This material has demonstrated the greatest biocompatibility of any alloplast used in the middle ear and serves as a measure of comparison for new synthetics. Infection and rejection are very uncommon in healthy middle ears, so that many surgeons place the prosthesis in direct contact with the drum. Nonetheless, cartilage is strongly considered in cases with an atrophic tympanic membrane and persistent ETD. A limitation of HA is that it may be difficult to trim because it can shatter easily when drilled. Using a diamond bur at a low speed will minimize this. Alternatively, multiple sizes for the prosthesis must be stocked.
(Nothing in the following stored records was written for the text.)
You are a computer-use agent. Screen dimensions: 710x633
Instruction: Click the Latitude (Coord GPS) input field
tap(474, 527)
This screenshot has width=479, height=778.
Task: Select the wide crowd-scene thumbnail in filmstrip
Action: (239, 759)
For this reason, composite prostheses have been developed with plastic trimmable shafts beneath an HA head, which comes in contact with the tympanic membrane. In a review of 233 cases with a composite prosthetic reconstruction, Goldenberg and Driver demonstrated a 5.2% extrusion rate at 5 years.13 Using a composite prosthesis may decrease the likelihood of extrusion compared with pure plastic prostheses, but further investigation is required to determine if the plastic shaft may compromise long-term biocompatibility compared with pure HA prostheses.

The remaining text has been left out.